In a nutshell, Buyers are not very much motivated to onboard the majority of suppliers because of high onboarding costs and the fact that the gains from SCF program will be evened out by the onboarding costs. (See diagram above). Facing all the difficulties, the SCF programs do not have the expected popularity amongst big buyers.

On the other hand, Suppliers especially the smaller ones, are suspicious about the SCF programs because they see it as a means that buyers squeeze them even more by extending payment terms. With high margins that banks charge, there will not be enough gains for smaller suppliers to be motivated to join the program. In addition, bigger suppliers, most of the times, have enough financial resources so that they do not need to join such programs in the first place.

As the third stakeholder in the SCF programs, Banks have limited information about suppliers’ financial profiles which results in higher cost of funding for suppliers due to higher perceived risks, thus, it is less attractive for SME’s to join SCF programs that are initiated by banks. Since, buyers are not actively pursuing SCF programs in big scale either, on national level, the SCF programs have not gained enough popularity as they should.

Platform Providers, who are linking all different parties here, were pushing their solutions as something “nice” and useful for the economy, which is correct in essence but they were missing the point that buyers are not willing to give this “nice” thing for free to suppliers, so in the end it seemed Buyers are the main bottleneck in making SCF programs make a leap.

I think a successful SCF program should not have only sound financial justification; rather, it should be more about supply chain resilience backed by a positive financial business case.
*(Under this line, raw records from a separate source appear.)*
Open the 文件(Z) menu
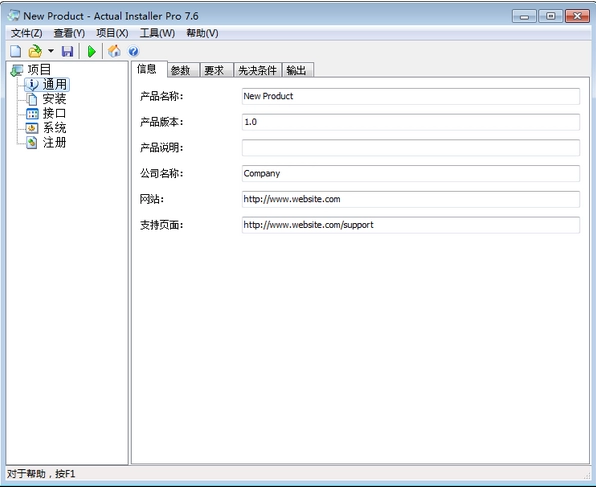 click(x=27, y=33)
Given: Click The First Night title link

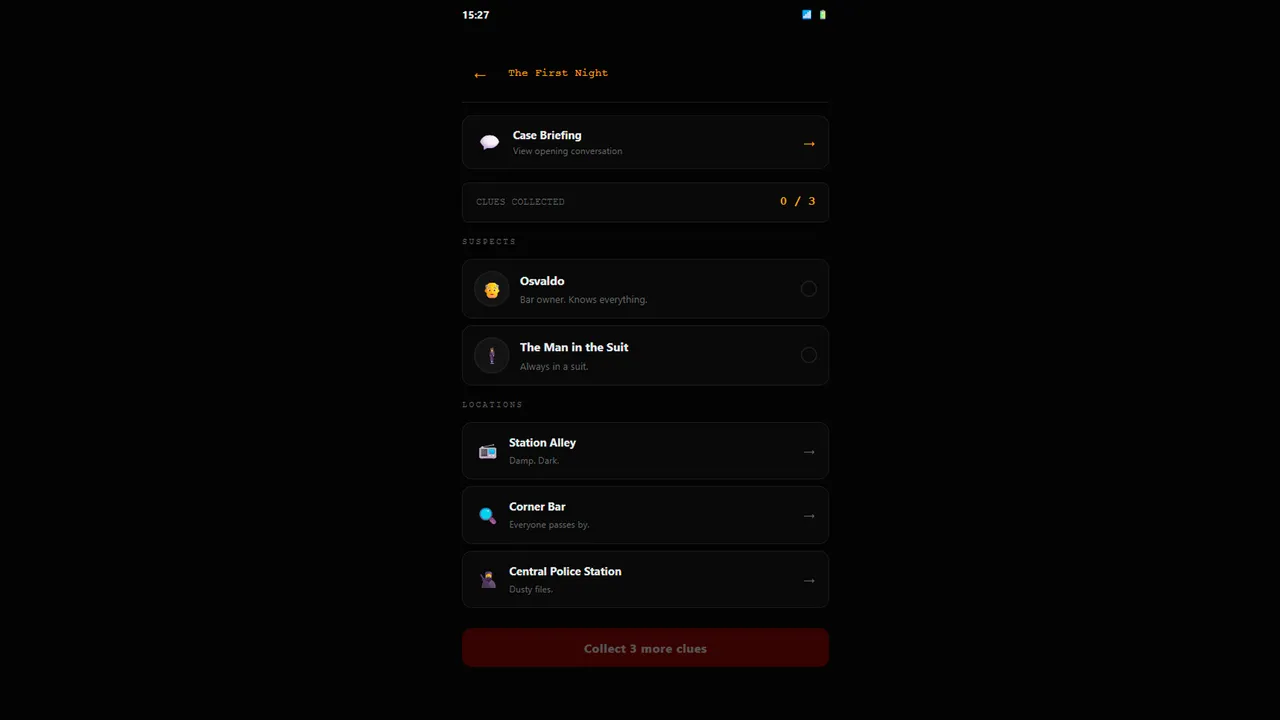Looking at the screenshot, I should pyautogui.click(x=558, y=73).
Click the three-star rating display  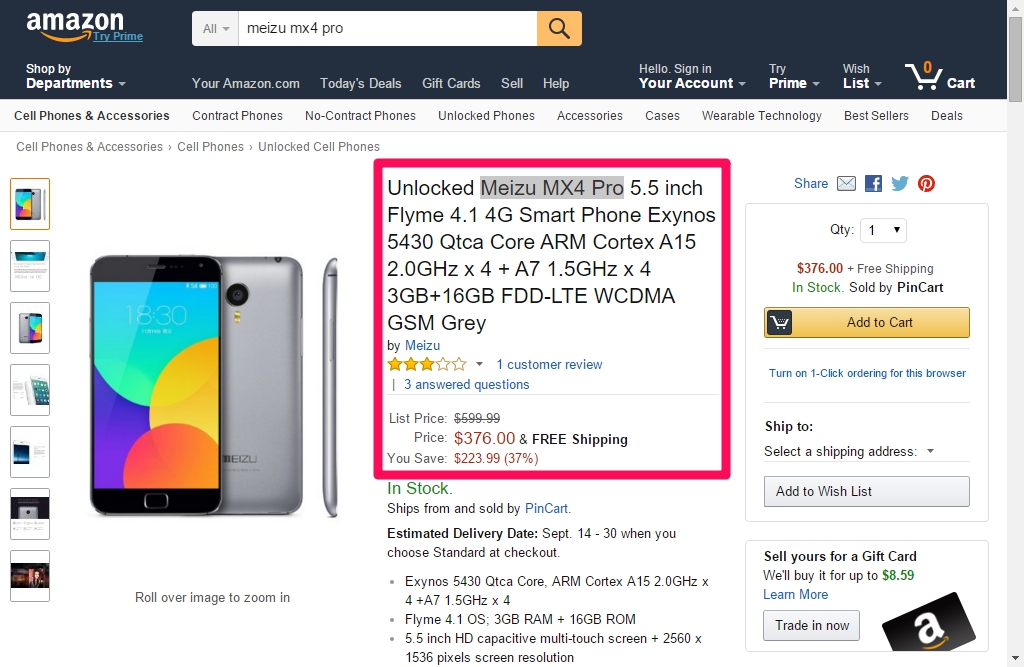[427, 364]
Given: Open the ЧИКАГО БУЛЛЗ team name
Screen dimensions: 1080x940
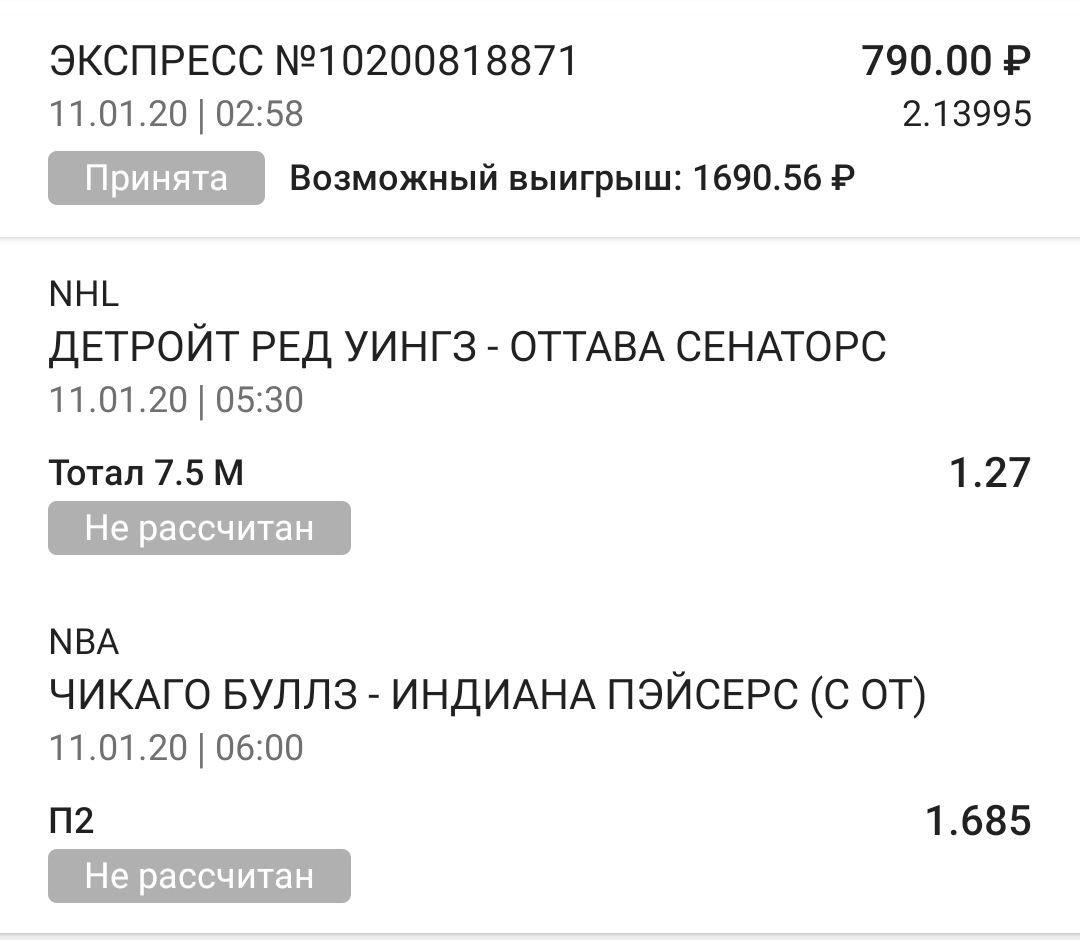Looking at the screenshot, I should 203,696.

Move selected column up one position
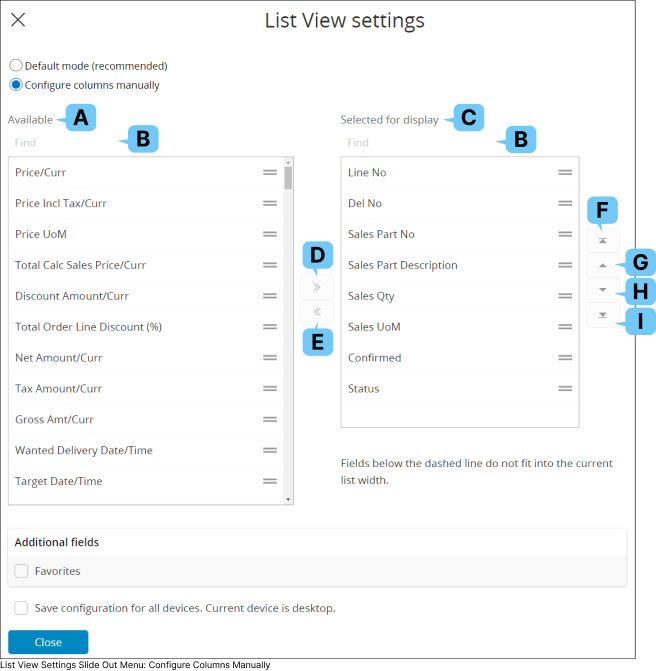[602, 266]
When a buyer uses an SCF program to make its supply chain more robust, they will start looking beyond payment terms and suppliers will have all the motivation to improve their performance and reduce their working capital as well.

When supply chain resilience is the goal, existing collaboration tools can be extended in scope to cater for SCF related processes as well and automate the compliance procedure. Buyers can free up a proportion of their Working Capital by including few big suppliers in Reverse Factoring schemes and use the freed up capital for Dynamic Discounting towards smaller suppliers who are probably more in the need of capital in the first place.